(Text and item location entries)

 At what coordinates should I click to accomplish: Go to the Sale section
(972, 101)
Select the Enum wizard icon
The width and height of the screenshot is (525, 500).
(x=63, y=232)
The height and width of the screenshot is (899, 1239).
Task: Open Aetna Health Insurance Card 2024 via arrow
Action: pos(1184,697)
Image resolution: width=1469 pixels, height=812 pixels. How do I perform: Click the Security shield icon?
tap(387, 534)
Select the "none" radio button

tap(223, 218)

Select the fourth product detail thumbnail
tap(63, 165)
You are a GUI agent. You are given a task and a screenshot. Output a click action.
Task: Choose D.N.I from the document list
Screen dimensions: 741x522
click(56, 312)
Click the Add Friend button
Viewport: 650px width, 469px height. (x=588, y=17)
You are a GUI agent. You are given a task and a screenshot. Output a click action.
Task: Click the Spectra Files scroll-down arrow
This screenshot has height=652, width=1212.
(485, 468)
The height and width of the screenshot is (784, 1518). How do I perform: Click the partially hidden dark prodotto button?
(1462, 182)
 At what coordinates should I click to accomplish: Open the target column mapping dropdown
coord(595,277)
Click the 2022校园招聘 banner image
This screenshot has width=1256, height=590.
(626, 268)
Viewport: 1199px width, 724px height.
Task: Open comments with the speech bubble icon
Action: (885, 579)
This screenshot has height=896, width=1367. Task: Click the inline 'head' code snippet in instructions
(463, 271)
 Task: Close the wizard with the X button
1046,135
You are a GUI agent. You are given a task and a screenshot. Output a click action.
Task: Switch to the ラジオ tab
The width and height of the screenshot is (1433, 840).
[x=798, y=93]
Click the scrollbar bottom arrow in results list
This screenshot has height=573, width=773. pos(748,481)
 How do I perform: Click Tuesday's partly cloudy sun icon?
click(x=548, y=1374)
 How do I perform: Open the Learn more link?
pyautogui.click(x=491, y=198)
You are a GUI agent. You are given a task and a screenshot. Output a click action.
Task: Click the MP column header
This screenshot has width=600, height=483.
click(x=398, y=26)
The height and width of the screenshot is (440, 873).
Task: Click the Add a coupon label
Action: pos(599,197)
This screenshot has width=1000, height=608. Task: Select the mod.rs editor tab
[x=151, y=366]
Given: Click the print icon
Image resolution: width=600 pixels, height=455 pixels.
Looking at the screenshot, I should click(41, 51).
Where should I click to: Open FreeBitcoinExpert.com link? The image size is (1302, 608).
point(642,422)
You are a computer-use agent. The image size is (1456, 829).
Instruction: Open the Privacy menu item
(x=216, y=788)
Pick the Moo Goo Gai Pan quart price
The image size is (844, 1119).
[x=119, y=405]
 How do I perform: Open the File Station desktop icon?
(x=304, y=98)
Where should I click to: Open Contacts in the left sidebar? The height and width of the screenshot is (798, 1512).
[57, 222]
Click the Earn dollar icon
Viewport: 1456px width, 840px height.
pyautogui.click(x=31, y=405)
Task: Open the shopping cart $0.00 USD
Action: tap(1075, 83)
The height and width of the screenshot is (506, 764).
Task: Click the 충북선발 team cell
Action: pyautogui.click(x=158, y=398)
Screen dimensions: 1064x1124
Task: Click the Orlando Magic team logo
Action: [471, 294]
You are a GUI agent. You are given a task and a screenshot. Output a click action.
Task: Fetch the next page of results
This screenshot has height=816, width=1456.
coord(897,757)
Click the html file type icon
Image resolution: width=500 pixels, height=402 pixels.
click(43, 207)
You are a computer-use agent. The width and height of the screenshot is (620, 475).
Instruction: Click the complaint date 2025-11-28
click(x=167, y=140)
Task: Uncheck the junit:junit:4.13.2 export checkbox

[Job]:
Copy out the lines above word for word.

[Exercise result]:
 At what coordinates should I click to accomplish: Go to the Sale section
(972, 101)
Select the Enum wizard icon
The width and height of the screenshot is (525, 500).
(x=63, y=232)
The height and width of the screenshot is (899, 1239).
Task: Open Aetna Health Insurance Card 2024 via arrow
Action: pos(1184,697)
Image resolution: width=1469 pixels, height=812 pixels. How do I perform: Click the Security shield icon?
tap(387, 534)
Select the "none" radio button

tap(223, 218)

Select the fourth product detail thumbnail
tap(63, 165)
You are a GUI agent. You are given a task and a screenshot. Output a click action.
Task: Choose D.N.I from the document list
Screen dimensions: 741x522
click(56, 312)
Click the Add Friend button
Viewport: 650px width, 469px height. (x=588, y=17)
You are a GUI agent. You are given a task and a screenshot. Output a click action.
Task: Click the Spectra Files scroll-down arrow
This screenshot has height=652, width=1212.
(485, 468)
The height and width of the screenshot is (784, 1518). How do I perform: Click the partially hidden dark prodotto button?
(1462, 182)
 At what coordinates should I click to accomplish: Open the target column mapping dropdown
coord(595,277)
Click the 2022校园招聘 banner image
This screenshot has width=1256, height=590.
(626, 268)
Viewport: 1199px width, 724px height.
Task: Open comments with the speech bubble icon
Action: (885, 579)
This screenshot has height=896, width=1367. Task: Click the inline 'head' code snippet in instructions
(463, 271)
 Task: Close the wizard with the X button
1046,135
You are a GUI agent. You are given a task and a screenshot. Output a click action.
Task: Switch to the ラジオ tab
The width and height of the screenshot is (1433, 840).
[x=798, y=93]
Click the scrollbar bottom arrow in results list
This screenshot has height=573, width=773. pos(748,481)
 How do I perform: Click Tuesday's partly cloudy sun icon?
click(x=548, y=1374)
 How do I perform: Open the Learn more link?
pyautogui.click(x=491, y=198)
You are a GUI agent. You are given a task and a screenshot. Output a click action.
Task: Click the MP column header
This screenshot has width=600, height=483.
click(x=398, y=26)
The height and width of the screenshot is (440, 873).
Task: Click the Add a coupon label
Action: pos(599,197)
This screenshot has width=1000, height=608. Task: Select the mod.rs editor tab
[x=151, y=366]
Given: Click the print icon
Image resolution: width=600 pixels, height=455 pixels.
Looking at the screenshot, I should click(41, 51).
Where should I click to: Open FreeBitcoinExpert.com link? The image size is (1302, 608).
point(642,422)
You are a computer-use agent. The image size is (1456, 829).
Instruction: Open the Privacy menu item
(x=216, y=788)
Pick the Moo Goo Gai Pan quart price
The image size is (844, 1119).
[x=119, y=405]
 How do I perform: Open the File Station desktop icon?
(x=304, y=98)
Where should I click to: Open Contacts in the left sidebar? The height and width of the screenshot is (798, 1512).
[57, 222]
Click the Earn dollar icon
Viewport: 1456px width, 840px height.
pyautogui.click(x=31, y=405)
Task: Open the shopping cart $0.00 USD
Action: tap(1075, 83)
The height and width of the screenshot is (506, 764).
Task: Click the 충북선발 team cell
Action: pyautogui.click(x=158, y=398)
Screen dimensions: 1064x1124
Task: Click the Orlando Magic team logo
Action: [471, 294]
You are a GUI agent. You are given a task and a screenshot. Output a click action.
Task: Fetch the next page of results
This screenshot has height=816, width=1456.
coord(897,757)
Click the html file type icon
Image resolution: width=500 pixels, height=402 pixels.
click(43, 207)
You are a computer-use agent. The width and height of the screenshot is (620, 475).
Instruction: Click the complaint date 2025-11-28
click(x=167, y=140)
Task: Uncheck the junit:junit:4.13.2 export checkbox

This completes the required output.